Marvel Studios/Disney has created a real functioning universe for itself out of various Marvel Comics properties such as the Avengers, Guardian of the Galaxy, SHIELD, Inhumans, Daredevil, Punisher and Jessica Jones. More properties will be added to the mix such as Dr. Strange, Black Panther, Spider-Man and Cloak and Dagger. We all know the idea is to have them all live within one universe where what happens in one of their stories directly or indirectly affects another and where almost infinite exciting combinations can happen to keep the money flowing as long as the superhero genre is alive. Such a universe has to be a well-oiled machine where everyone involved needs to be schooled and have to collaborate with each other. Mavericks who do not answer to the collective shall be booted out.

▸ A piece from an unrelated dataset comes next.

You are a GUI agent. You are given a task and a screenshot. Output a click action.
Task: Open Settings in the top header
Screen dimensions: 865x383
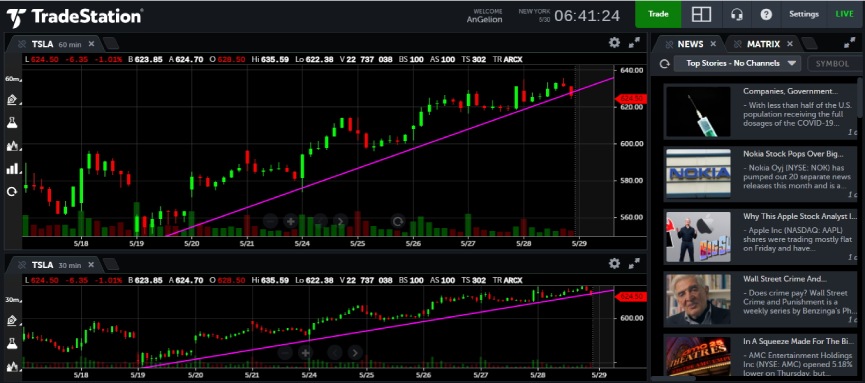[804, 14]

Yes, Marvel Studios has a reputation for being a creative Nazi. But as stated above, any new material must fit in to the gigantic jigsaw puzzle to create a recognizable picture. Imagine assembling the puzzle of a field of violets with a fitting piece but that of a large calculator somewhere a bit off center plus a bunch of other junk elsewhere. In the mind of Kevin Feige, everything is all set. Marvel’s Infinity War is coming, and all films before that have already been planned to follow a specific flow or plotline. Directors and screenwriters can adjust here and there, but the whole exercise needs to follow some basic rules. For example, TV shows cannot create events so massive that it will affect the feature films unless Marvel allows it. TV shows cannot use and kill a certain character because that character has already been tapped in a future film. A movie character cannot appear in a TV show and get killed or have a traumatic experience unless Marvel allows it.
Such rules can either be a bane or a challenge to creative artists. Kind of like forcing an oil painter to use watercolor or forcing Picasso to paint with realism. The experience can be stifling for free and adaptive artists. Josh Whedon, the man responsible for the blockbuster first Avengers film, left the studio after Avengers: Age of Ultron. Why AOU was not as great as the first film could be chalked up to creative differences between him and Marvel. The film may have needed to follow something specific which in Josh Whedon’s mind, he cannot deliver without compromise. The movie was good overall but the experience was said to have left Mr. Whedon exhausted.
The same happened to Edgar Wright, the first director for the Ant-Man film. What’s different here is that he’s been onboard the Ant-Man project even before the Marvel Cinematic Universe was born. He and Joe Cornish had it all laid out. They were enthusiastic.
“The thing I like about Ant-Man is that it’s not like a secret power, there’s no supernatural element, or it’s not a genetic thing. There’re no gamma rays. It’s just like the suit and the gas, so in that sense, it really appealed to me in terms that we could do something high-concept, really visual, cross-genre, sort of an action and special effects bonanza, but funny as well.”
— Screenwriter Edgar Wright
They were ready to make adjustments just in case but by the time the film was ready to be made, the MCU had been built, and many changes may have had to be made that didn’t agree with Mr. Wright. Edgar Wright left the project which almost spelled doom for the film. Fortunately, Director Peyton Reed gave the world a satisfying film out of a relatively unknown hero.
“…much of the movie will still be based very much on [Wright and Cornish’s] draft and the DNA of what Edgar has created up to this point…[Reed] wanted to be sure that he wasn’t just inheriting something or following someone else’s lead. Or wasn’t inheriting something that the evil studio had watered down to be something bad…He looked at everything, he talked with us, and he said ‘Number one, I agree with the direction you’re going in. And number two, I can add to it.’”
— Kevin Feige, head of Marvel Studios
Thus proves that Marvel had different ideas from Edgar Wright’s supposedly independent film. As for Joss Whedon, he was already at odds with Marvel during post-production. Marvel and many fans didn’t agree with his idea of Hawkeye being married with his family in seclusion on a farm. But not all of Marvel’s ideas are gold as fans didn’t like how Thor’s cave scene was treated. It could have been longer as Joss wanted it to be. Outside restrictions were also at play as Joss wanted Spider-Man and Captain Marvel but they were still a long time coming.
Whatever the MCU’s imperfections in the eyes of its writers and directors, the reality is that it’s an enormous money-making machine that others are now trying to emulate. It makes hit out of publicly unknown heroes in a world where the public once only knew Superman, Batman, Wonder Woman, The Incredible Hulk and Spider-Man. This machine is working so well, it would be a shame to break it by tossing a colorful idealistic wrench inside. Those who want to join in, read the manual and get with the program.